### Exercise requirements
Please rewrite the entries in the stretch from the line containing "Click the Corrine Ave street label" through the line containing "click(x=411, y=189)", swapping "street label" for "street name" and keeping everything else the same. Leave the pictures out of your answer.

### Data records
==*==
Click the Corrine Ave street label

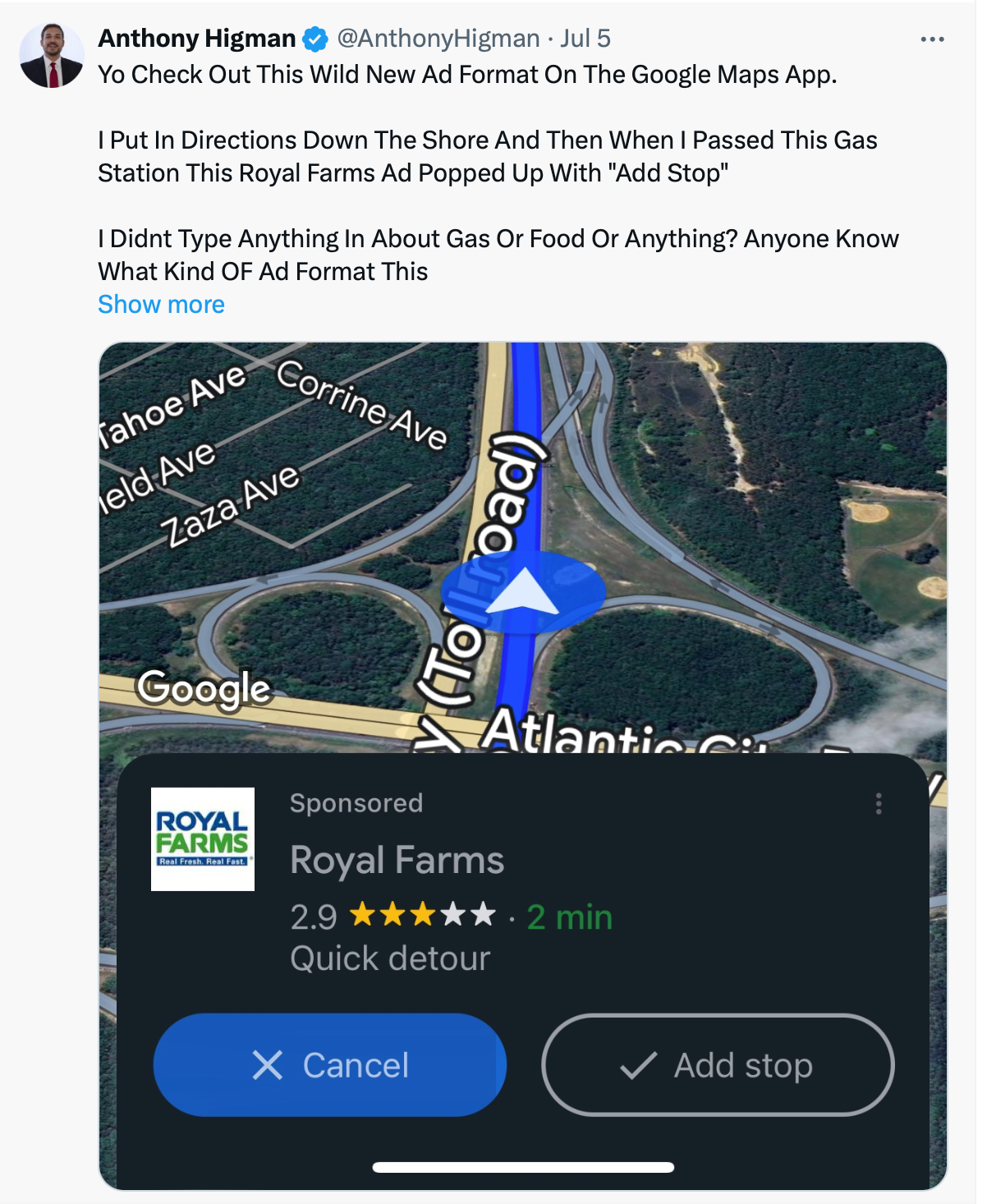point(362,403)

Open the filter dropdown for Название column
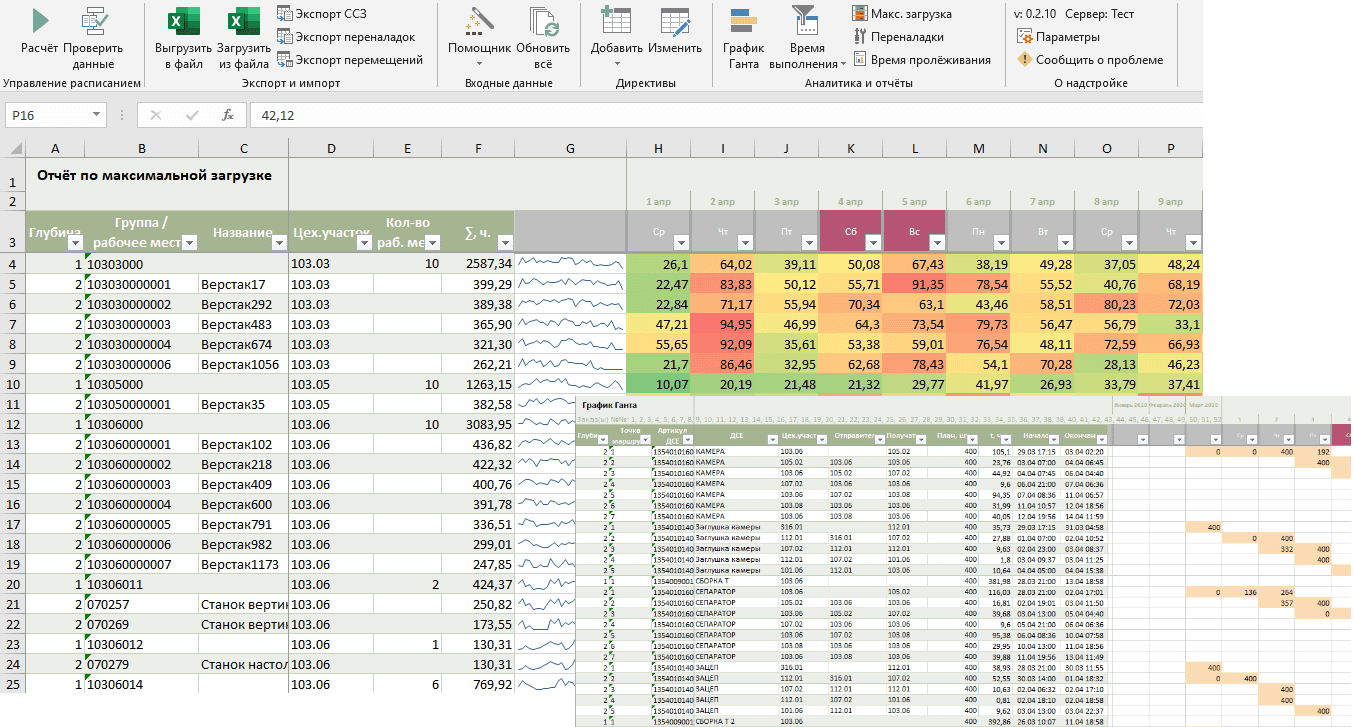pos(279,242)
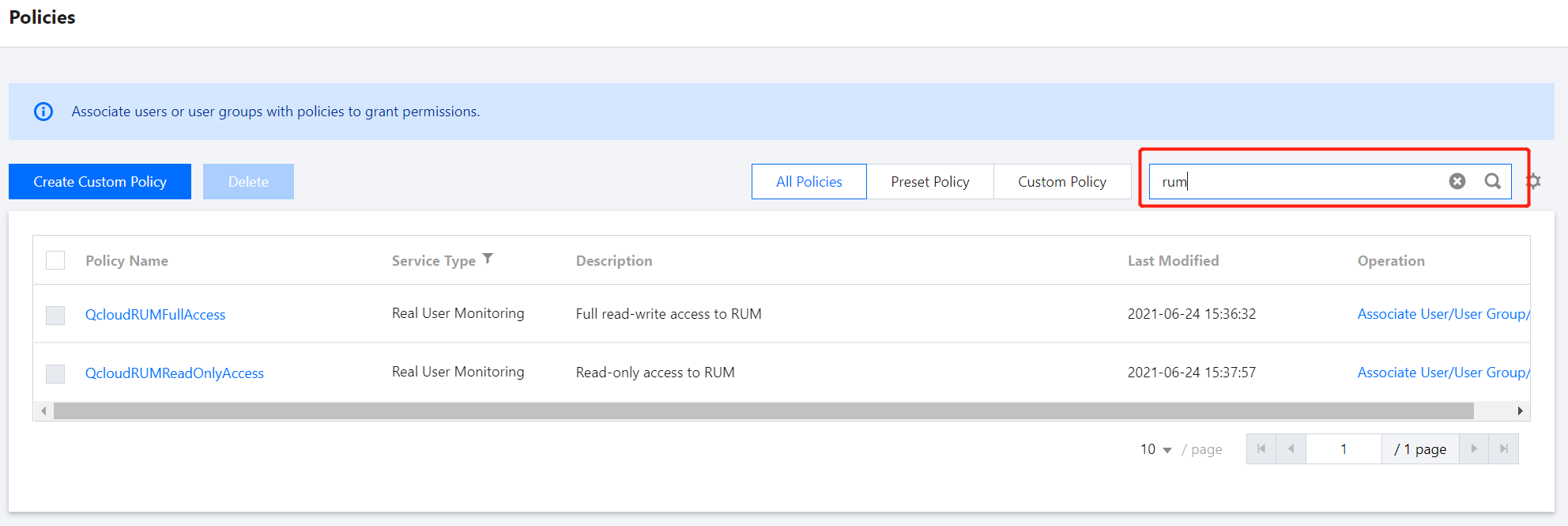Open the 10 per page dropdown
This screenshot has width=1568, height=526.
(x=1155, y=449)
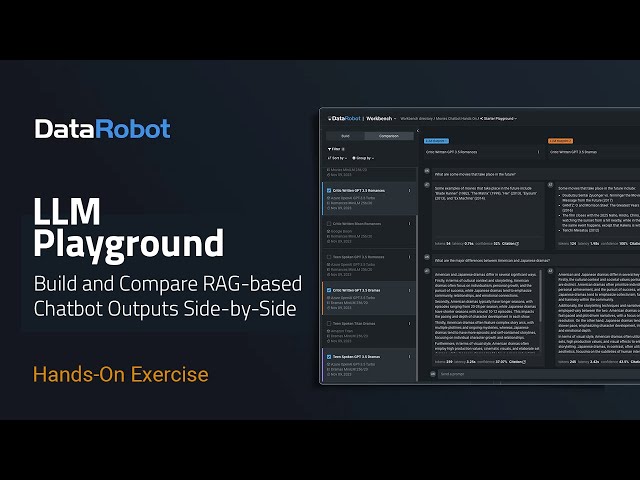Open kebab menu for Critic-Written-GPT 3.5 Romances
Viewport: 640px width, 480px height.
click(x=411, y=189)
==*==
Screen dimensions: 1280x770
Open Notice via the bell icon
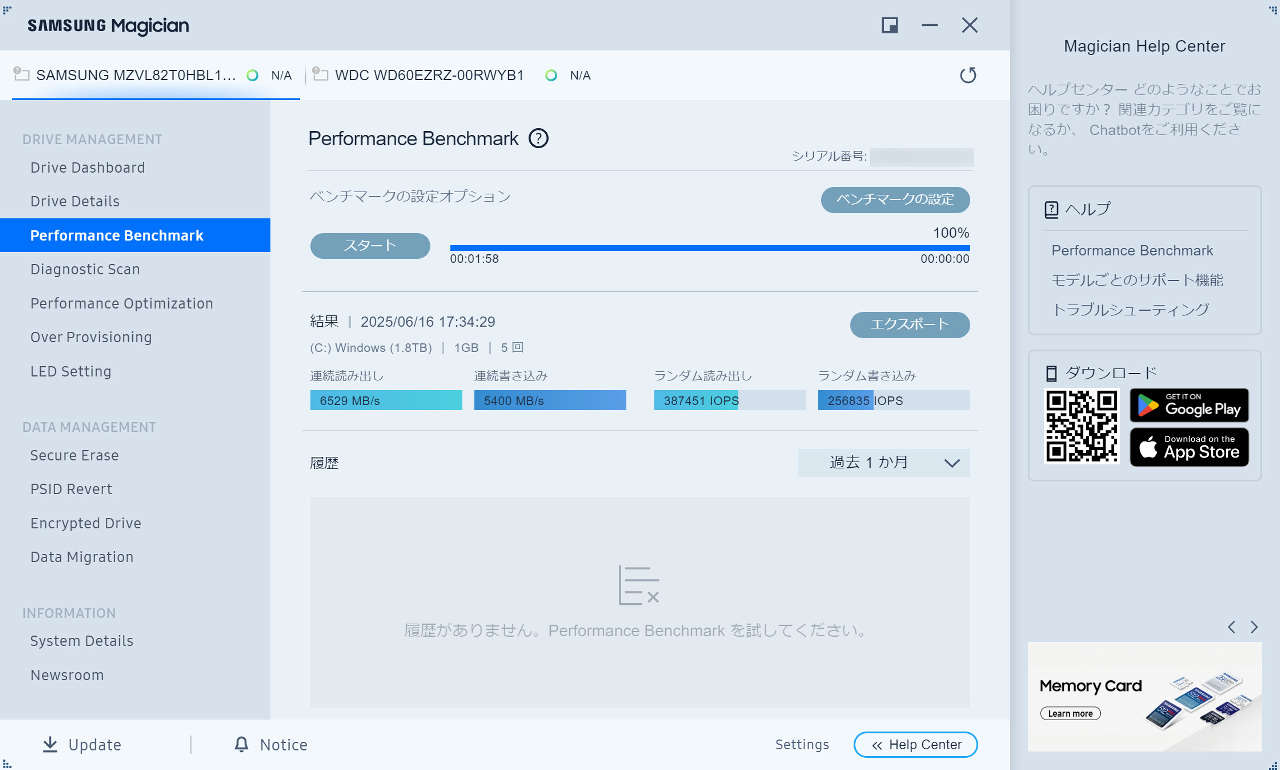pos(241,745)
==*==
### Exercise response
Click the Corrine Ave street name

point(362,403)

Open the filter dropdown for Название column
pos(279,242)
Open the 10 per page dropdown
This screenshot has width=1568, height=526.
(x=1155, y=449)
Open kebab menu for Critic-Written-GPT 3.5 Romances
Viewport: 640px width, 480px height.
click(x=411, y=189)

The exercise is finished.